Sur le moyen tiré de la méconnaissance des dispositions de l’article 6-1 de la convention européenne de sauvegarde des droits de l’homme et des libertés fondamentales :

Considérant qu’aux termes de l’article 6 de la convention européenne de sauvegarde des droits de l’homme et des libertés fondamentales susvisée : « 1- Toute personne a droit à ce que sa cause soit entendue équitablement, publiquement et dans un délai raisonnable, par un tribunal indépendant et impartial, établi par la loi, qui décidera soit des contestations sur ses droits et obligations de caractère civil, soit du bien-fondé de toute accusation en matière pénale dirigée contre elle » : que la section disciplinaire du Conseil national de l’Ordre des médecins est distincte des autres formations du Conseil national de l’Ordre des médecins : qu’ainsi, et en tout état de cause, elle a pu sans méconnaître ces stipulations statuer en appel sur une instance engagée devant le Conseil régional de l’Ordre des médecins de l’Ile-de-France par diverses plaintes, dont l’une émanait du Conseil national de l’Ordre des médecins ;

Sur le moyen tiré de l’inexacte application des dispositions des articles 10 et 49 du code de déontologie médicale :

Considérant qu’aux termes de l’article 10 du code de déontologie médicale dans sa rédaction en vigueur au moment des faits, issue du décret susvisé du 28 juin 1979 : « Le médecin ne peut aliéner son indépendance professionnelle sous quelque forme que ce soit » ; qu’aux termes de l’article 49 du même code : « La délivrance d’un rapport tendancieux ou d’un certificat de complaisance est interdite » ;

Considérant que pour confirmer la sanction infligée à M. GUBLER la section disciplinaire a retenu à sa charge le fait d’avoir, pendant la période où il était médecin personnel du Président Mitterrand de 1981 à 1994, rédigé et signé à la demande de celui-ci des bulletins de santé dont le caractère incomplet, inexact ou tendancieux n’est pas contesté ; qu’en estimant que la circonstance que M. GUBLER aurait ainsi agi pour se conformer à la demande expresse du Président de la République et en considération de la « raison d’État », n’était pas de nature à l’autoriser à aliéner son indépendance professionnelle, la section disciplinaire du Conseil national de l’Ordre des médecins n’a pas méconnu les dispositions précitées du code de déontologie médicale ;

Sur le moyen tiré de l’inexacte application des dispositions de l’article 4 du code de déontologie médicale :

Considérant qu’aux termes de l’article 4 du code de déontologie médicale dans sa rédaction en vigueur au moment de la publication de l’ouvrage de M. GUBLER et issue du décret du 6 septembre 1995 susvisé : « Le secret professionnel, institué dans l’intérêt des patients, s’impose à tout médecin dans les conditions établies par la loi.
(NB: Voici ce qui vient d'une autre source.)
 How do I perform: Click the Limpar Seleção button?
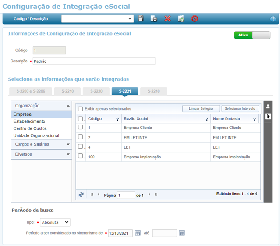coord(201,108)
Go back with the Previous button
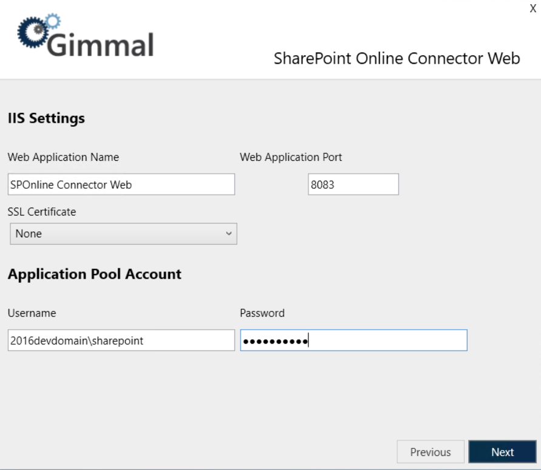Image resolution: width=541 pixels, height=470 pixels. pyautogui.click(x=430, y=452)
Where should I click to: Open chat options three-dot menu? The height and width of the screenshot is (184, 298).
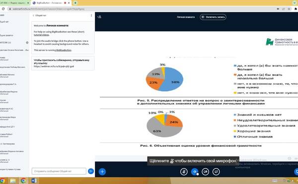(x=91, y=15)
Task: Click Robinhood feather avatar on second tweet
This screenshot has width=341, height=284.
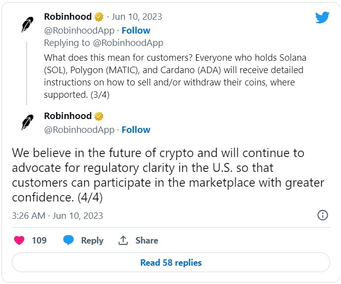Action: click(28, 122)
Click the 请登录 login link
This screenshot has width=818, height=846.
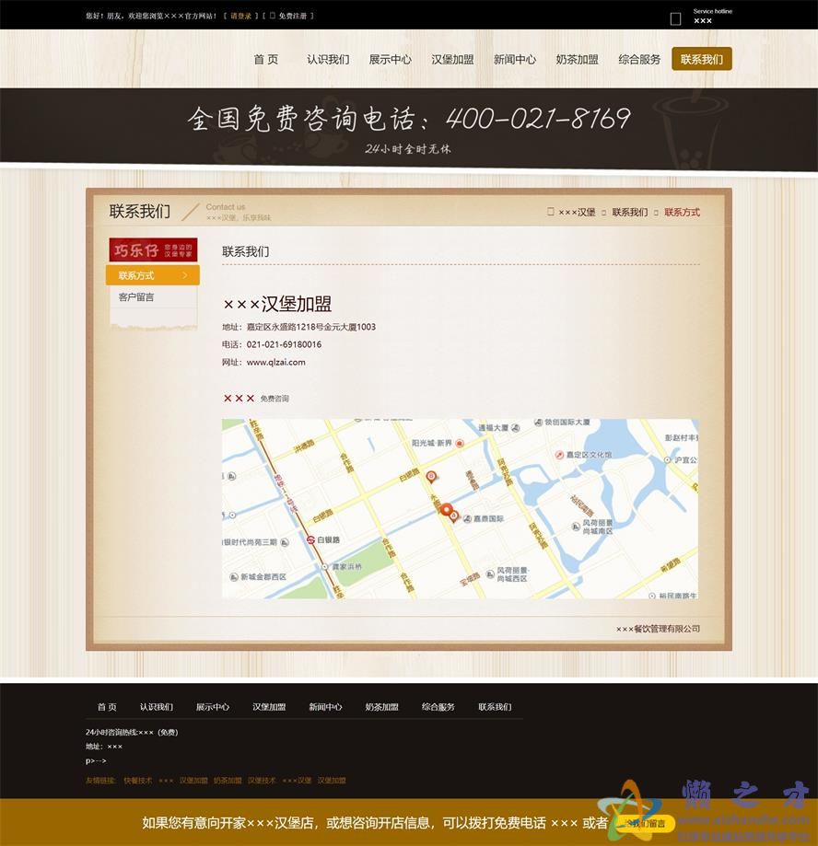pyautogui.click(x=240, y=16)
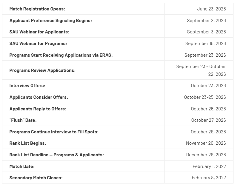
Task: Click SAU Webinar for Programs label
Action: tap(38, 44)
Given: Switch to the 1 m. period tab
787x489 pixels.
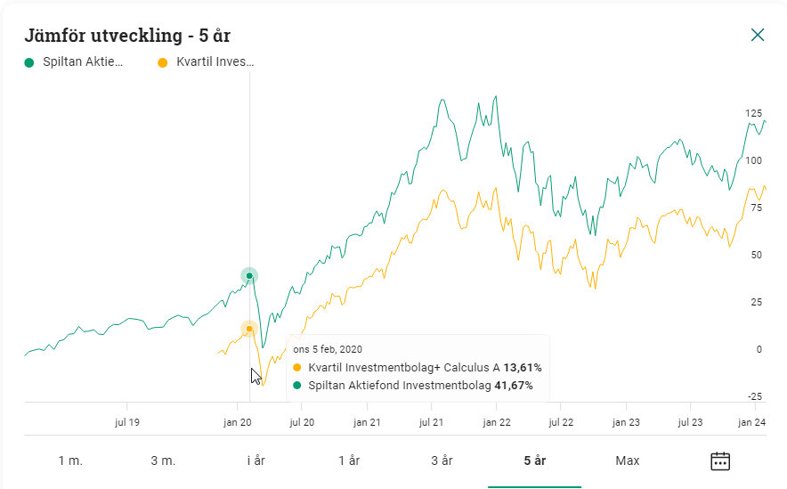Looking at the screenshot, I should point(70,460).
Le secret couvre tout ce qui est venu à la connaissance du médecin dans l’exercice de sa profession, c’est-à-dire non seulement ce qui lui a été confié, mais aussi ce qu’il a vu, entendu et compris. » ;

Considérant que la section disciplinaire du Conseil national de l’Ordre des médecins a également retenu à la charge de M. GUBLER le fait d’avoir, quelques jours après la mort de M. François Mitterrand publié un livre contenant « ...des informations nombreuses, précises et détaillées sur l’état de santé de celui-ci et de sa vie intime et familiale dont il avait eu connaissance en sa qualité de médecin traitant... » ; que l’obligation de secret professionnel qui s’impose au médecin ne saurait être levée par la circonstance que le patient aurait lui-même publiquement fait part de son état de santé ou de certains aspects de sa vie privée ou que les informations susceptibles d’être diffusées seraient de nature à intéresser l’ensemble des Français au titre de l’histoire de France ; qu’ainsi la section disciplinaire du Conseil national de l’Ordre des médecins n’a pas commis d’erreur de droit en estimant que M. GUBLER avait méconnu l’article 4 précité du code de déontologie médicale ;

Considérant qu’il résulte de tout ce qui précède que M. GUBLER n’est pas fondé à demander l’annulation de la décision attaquée ;

D É C I D E :

Article 1er : La requête de M. GUBLER est rejetée.

Article 2 : La présente décision sera notifiée à M. Claude GUBLER au Conseil national de l’Ordre des médecins, au Conseil départemental de l’Ordre des médecins de la ville de Paris et au ministre de l’emploi et de la solidarité.